Damien, saw that need for human embracing and he did so with love, the love that God had for these people that they needed to understand. Damien awakened an entire culture to believe that God had not run afoul of them. That God had not forgotten them, exiling them to a lost continent to waste away. God was truly here with them, suffering with them and leading them to a deeper and more intimate experience of the cross than one might expect on the surface.

Damien is going to be raised to Sainthood today. And his life beckons us to consider some of the same deep questions he faced:

Who do I place on a island and conveniently forget about?
What role do I play in reconciling those who long for human contact with God and the world?
Who are our lepers? The people nobody wants anything to do with?

We have murderers and prisoners and child molesters who we all "put away and out of our sight" and conveniently remind ourselves of their guilt but never of their humanity. We have the unborn who we often think of as an inconvenience, especially for young teens who get pregnant. instead of providing care we settle for death for the child in the womb and we tell the teen that they simply can handle the pressures of parenthood and adolescence while not really offering any real assistance whatsoever. Many of us place our elderly in their own exiles, forgetting about them in nursing homes and never taking any time for a visit much less a daily one.

Given information.
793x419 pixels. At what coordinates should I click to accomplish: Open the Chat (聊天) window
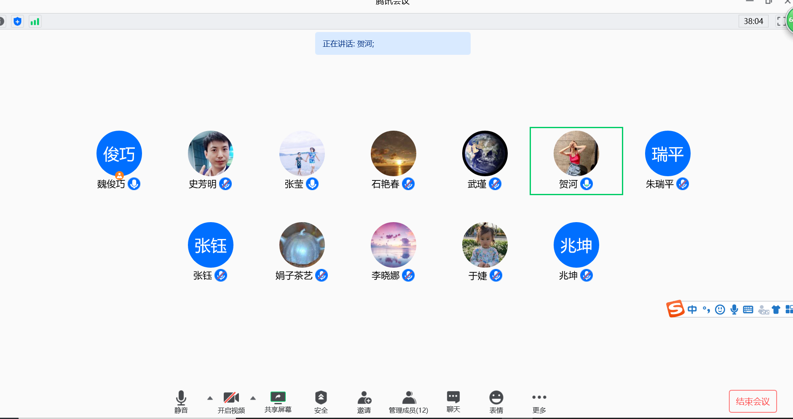point(453,397)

Problems to work on.
a) Answer these questions about the Damien passage, one per line:
(i) What is Damien going to be raised to today?
(ii) Where does the passage say many people forget about their elderly?
(iii) What did Damien awaken an entire culture to believe?
b) Translate this sentence from the Damien passage into Spanish: "Damien is going to be raised to Sainthood today."
c) Retype a part of the Damien passage word for word, beginning at the words "Damien, saw that" and stopping after "conveniently forget about?".

Solutions below.
a)
(i) Sainthood.
(ii) In nursing homes.
(iii) That God had not run afoul of them.

b) Damien va a ser elevado a la santidad hoy.

c)
Damien, saw that need for human embracing and he did so with love, the love that God had for these people that they needed to understand. Damien awakened an entire culture to believe that God had not run afoul of them. That God had not forgotten them, exiling them to a lost continent to waste away. God was truly here with them, suffering with them and leading them to a deeper and more intimate experience of the cross than one might expect on the surface.

Damien is going to be raised to Sainthood today. And his life beckons us to consider some of the same deep questions he faced:

Who do I place on a island and conveniently forget about?